- Court: Judicial Committee of the Privy Council
- Full case name: Union Colliery Company of British Columbia, Limited and others v John Bryden
- Decided: 28 July 1899
- Citation: [1899] UKPC 58, [1899] AC 580

Case history
- Appealed from: Supreme Court of British Columbia

Court membership
- Judges sitting: Lord Watson, Lord Hobhouse, Lord Macnaghten, Sir Richard Couch, Sir Edward Fry

Case opinions
- Decision by: Lord Watson

= Union Colliery Co of British Columbia v Bryden =

Canadian constitutional decision

Union Colliery Co of British Columbia v Bryden is a Canadian constitutional decision of the Judicial Committee of the Privy Council where the exclusivity principle in Canadian federalism and pith and substance analysis was first articulated.

Bryden was a shareholder in Union Colliery, a coal mining company in British Columbia, and was troubled by the company's practice of employing "Chinamen" and putting them into positions of authority. He sought an injunction against the company for violating section 4 of the provincial Coal Mines Regulation Act of 1890, which prohibited hiring "Chinamen" to work in coal mines. Union Colliery challenged the constitutionality of Act, arguing that the prohibition related to matters of naturalization and was under the jurisdiction of the federal government under section 91(25) of the British North America Act, 1867. Bryden, however, argued that since the federal government had no laws covering the matter the province was allowed to step in and legislate on it.

The issue before the council was whether the provinces could legislate in matters under federal jurisdiction where the federal government has remained silent.
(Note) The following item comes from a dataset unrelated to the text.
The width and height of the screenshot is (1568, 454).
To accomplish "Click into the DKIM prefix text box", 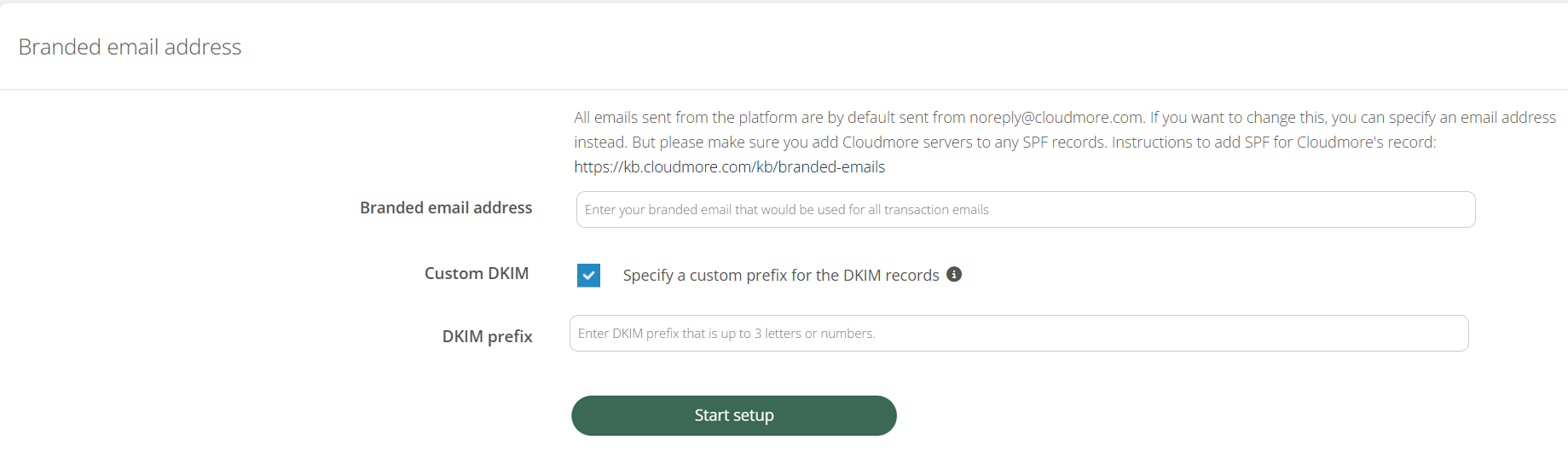I will (1018, 334).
The Council held that the pith and substance of the provision was in relation to "aliens and naturalized subjects" and did fall within the federal jurisdiction. They also held that the federal government did not need to pass laws in all areas within their jurisdiction, and under the exclusivity principle the province can never intrude upon the federal jurisdiction. It is only where the two governments make an explicit agreement can the province legislate in federal matters.